The 10,000-year return period peak flow from ReFH2 (rural) was estimated for each of these catchments. For the FSR/FEH rainfall-runoff model, the median ratios of the PMF to the 10,000 year peak flow are 2.5 and 2.1 for winter and summer, respectively. These ratios are related to both SAAR (lower ratios for higher rainfall) and BFIHOST19 (higher ratios for more permeable catchments). The median ratios for the ReFH2 rainfall-runoff model are 2.4 and 2.5 for winter and summer, respectively, with a similar relationship to SAAR and BFIHOST19.
CONCLUSION
This study has illustrated that the ReFH2 model can be used to estimate the PMF. The ‘Delta PR Rec Duration’ and ‘Delta PR’ methods utilise the outputs of the FSR/FEH rainfall-runoff method for determining how the PR changes under PMF conditions. This can result in very large PR increases in low-SAAR conditions. This is avoided with the ‘Direct Antecedent’ method, resulting in lower initial conditions (hence lower resulting PR) within these catchments. The ‘Direct Antecedent’ method does not rely on the outputs of the FSR/FEH rainfall-runoff model, which means that any future improvement to the data/assumptions can be directly applied within ReFH2, without recourse to the FSR/FEH rainfall-runoff model.

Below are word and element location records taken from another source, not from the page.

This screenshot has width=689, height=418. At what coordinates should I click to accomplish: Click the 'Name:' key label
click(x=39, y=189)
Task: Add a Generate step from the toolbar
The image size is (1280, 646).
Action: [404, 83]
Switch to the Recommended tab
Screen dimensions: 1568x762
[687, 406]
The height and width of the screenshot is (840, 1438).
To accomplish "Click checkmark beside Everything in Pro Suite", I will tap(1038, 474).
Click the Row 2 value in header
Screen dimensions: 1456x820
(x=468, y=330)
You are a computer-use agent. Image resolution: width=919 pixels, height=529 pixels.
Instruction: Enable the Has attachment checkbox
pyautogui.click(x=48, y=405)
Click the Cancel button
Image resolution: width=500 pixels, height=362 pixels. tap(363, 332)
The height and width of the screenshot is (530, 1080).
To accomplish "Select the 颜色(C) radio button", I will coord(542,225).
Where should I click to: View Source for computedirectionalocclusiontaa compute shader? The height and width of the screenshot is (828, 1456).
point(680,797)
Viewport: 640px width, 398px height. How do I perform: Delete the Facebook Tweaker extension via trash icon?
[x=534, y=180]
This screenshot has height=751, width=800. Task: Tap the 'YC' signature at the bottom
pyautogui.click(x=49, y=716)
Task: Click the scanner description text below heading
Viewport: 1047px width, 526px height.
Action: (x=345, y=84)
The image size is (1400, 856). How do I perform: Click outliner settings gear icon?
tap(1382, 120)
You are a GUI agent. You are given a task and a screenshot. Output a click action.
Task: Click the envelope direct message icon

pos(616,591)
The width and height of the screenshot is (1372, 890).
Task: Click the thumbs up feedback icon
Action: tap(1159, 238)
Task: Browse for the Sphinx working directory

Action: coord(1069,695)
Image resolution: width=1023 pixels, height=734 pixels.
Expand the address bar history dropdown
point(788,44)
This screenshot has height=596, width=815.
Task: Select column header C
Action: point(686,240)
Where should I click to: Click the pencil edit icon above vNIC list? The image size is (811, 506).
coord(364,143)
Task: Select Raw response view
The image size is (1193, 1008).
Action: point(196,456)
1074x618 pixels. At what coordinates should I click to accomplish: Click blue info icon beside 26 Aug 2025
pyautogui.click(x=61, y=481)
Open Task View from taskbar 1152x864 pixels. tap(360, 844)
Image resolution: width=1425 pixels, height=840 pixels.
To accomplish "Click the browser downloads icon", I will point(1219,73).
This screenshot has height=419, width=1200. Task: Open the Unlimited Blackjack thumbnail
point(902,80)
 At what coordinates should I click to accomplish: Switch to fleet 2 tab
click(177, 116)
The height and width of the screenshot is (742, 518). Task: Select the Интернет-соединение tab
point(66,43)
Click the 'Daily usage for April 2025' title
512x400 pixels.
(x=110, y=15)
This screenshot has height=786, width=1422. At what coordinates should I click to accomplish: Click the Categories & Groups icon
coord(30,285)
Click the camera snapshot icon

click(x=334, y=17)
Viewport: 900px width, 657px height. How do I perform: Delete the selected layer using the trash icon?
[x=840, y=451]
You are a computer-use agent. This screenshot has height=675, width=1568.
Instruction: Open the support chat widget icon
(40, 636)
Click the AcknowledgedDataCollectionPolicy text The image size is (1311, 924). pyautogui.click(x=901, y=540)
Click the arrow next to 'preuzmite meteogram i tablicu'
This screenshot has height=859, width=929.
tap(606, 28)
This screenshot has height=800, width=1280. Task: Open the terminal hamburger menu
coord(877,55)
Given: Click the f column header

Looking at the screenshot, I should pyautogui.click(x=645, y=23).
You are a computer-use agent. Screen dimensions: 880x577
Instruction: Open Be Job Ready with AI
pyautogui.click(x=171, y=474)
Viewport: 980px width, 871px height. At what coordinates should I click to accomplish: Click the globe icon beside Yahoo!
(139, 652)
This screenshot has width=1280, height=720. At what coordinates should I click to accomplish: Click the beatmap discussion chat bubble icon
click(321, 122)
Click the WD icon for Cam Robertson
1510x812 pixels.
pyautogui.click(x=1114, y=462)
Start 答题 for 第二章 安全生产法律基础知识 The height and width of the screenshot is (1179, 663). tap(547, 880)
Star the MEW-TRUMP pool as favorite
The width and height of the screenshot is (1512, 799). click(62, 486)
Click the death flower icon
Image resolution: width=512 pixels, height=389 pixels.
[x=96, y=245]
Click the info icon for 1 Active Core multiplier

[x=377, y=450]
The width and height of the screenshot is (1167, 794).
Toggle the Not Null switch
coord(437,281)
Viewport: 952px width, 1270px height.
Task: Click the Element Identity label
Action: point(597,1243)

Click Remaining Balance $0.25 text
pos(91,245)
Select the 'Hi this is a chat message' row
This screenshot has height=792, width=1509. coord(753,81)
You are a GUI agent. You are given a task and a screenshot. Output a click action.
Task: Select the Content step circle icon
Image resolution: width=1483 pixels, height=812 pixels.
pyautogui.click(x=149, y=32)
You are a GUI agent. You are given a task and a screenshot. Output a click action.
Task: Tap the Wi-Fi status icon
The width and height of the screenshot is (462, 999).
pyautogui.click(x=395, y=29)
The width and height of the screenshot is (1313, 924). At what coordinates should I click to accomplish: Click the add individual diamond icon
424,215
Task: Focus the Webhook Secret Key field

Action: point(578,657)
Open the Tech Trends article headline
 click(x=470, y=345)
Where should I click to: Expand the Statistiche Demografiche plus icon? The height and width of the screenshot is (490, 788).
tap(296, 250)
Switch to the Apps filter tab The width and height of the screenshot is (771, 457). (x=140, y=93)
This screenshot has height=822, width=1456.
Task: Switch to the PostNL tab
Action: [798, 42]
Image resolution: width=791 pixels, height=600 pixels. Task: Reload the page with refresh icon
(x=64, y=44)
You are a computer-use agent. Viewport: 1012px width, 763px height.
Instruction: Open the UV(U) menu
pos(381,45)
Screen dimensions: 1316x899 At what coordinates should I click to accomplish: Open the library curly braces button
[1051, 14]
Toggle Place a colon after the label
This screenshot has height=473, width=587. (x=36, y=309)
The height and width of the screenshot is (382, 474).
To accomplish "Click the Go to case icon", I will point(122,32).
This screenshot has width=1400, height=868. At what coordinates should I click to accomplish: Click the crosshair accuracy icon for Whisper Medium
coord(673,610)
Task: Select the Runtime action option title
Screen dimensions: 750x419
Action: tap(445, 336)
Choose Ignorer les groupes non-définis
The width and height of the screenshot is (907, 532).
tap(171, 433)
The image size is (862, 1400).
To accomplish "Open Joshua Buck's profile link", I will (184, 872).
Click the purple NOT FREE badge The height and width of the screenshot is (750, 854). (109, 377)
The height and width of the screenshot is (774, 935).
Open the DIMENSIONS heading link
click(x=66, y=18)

We have presented a methodology for implementing PMF events within the structure of the ReFH2 rainfall-runoff method which:
- 1.
Is consistent with the current PMF assumptions implemented within the FSR/FEH rainfall-runoff model.
- 2.
Does not require recourse back to the FSR/FEH rainfall-runoff model and the way in which this responds to the PMF event.
- 3.
Is consistent with the rainfall-runoff model used within current design methods in the UK.
In addition, this study has illustrated the importance of testing methods with large datasets representative of the variability of catchment type/climate across the UK.
The dataset produced has been compared with gauged data from the NRFA Peak Flow dataset and has shown that PMFs have not been exceeded at present within this dataset. The median ratios between the FSR/FEH or ReFH2-PMF peak flow estimates and the ReFH2 rural 10,000-year peak flow estimates are between 2.1 and 2.5.
The dataset and methods offer opportunities for further analysis of catchments where current PMF estimates are close to the maximum AMAX or the 10,000 year peak flow estimates. The sensitivities of PMF peak flows to the assumptions within the PMF method (particularly snowmelt) could also be investigated further.
This study has illustrated that the ReFH2 rainfall-runoff model can be used for PMF estimation and the framework is such that, as aspects of the PMF modelling are improved (for example, the PMP or our understanding of how assumptions might be applied) that these can be easily incorporated.
ACKNOWLEDGEMENTS
Many thanks to those at UKCEH, particularly the FEH team and the NRFA, for providing datasets and advice on implementation to allow this work to be possible. Many thanks also to the anonymous reviewer who provided invaluable feedback to improve the clarity of the manuscript.
FUNDING
This work was funded by WHS and UKCEH, through reinvestment of FEH Software and FEH Web Service income, respectively.
DATA AVAILABILITY STATEMENT
Data cannot be made publicly available; readers should contact the corresponding author for details.
CONFLICT OF INTEREST STATEMENT
Tracey Haxton is an employee of WHS who develop and distribute the ReFH2 software.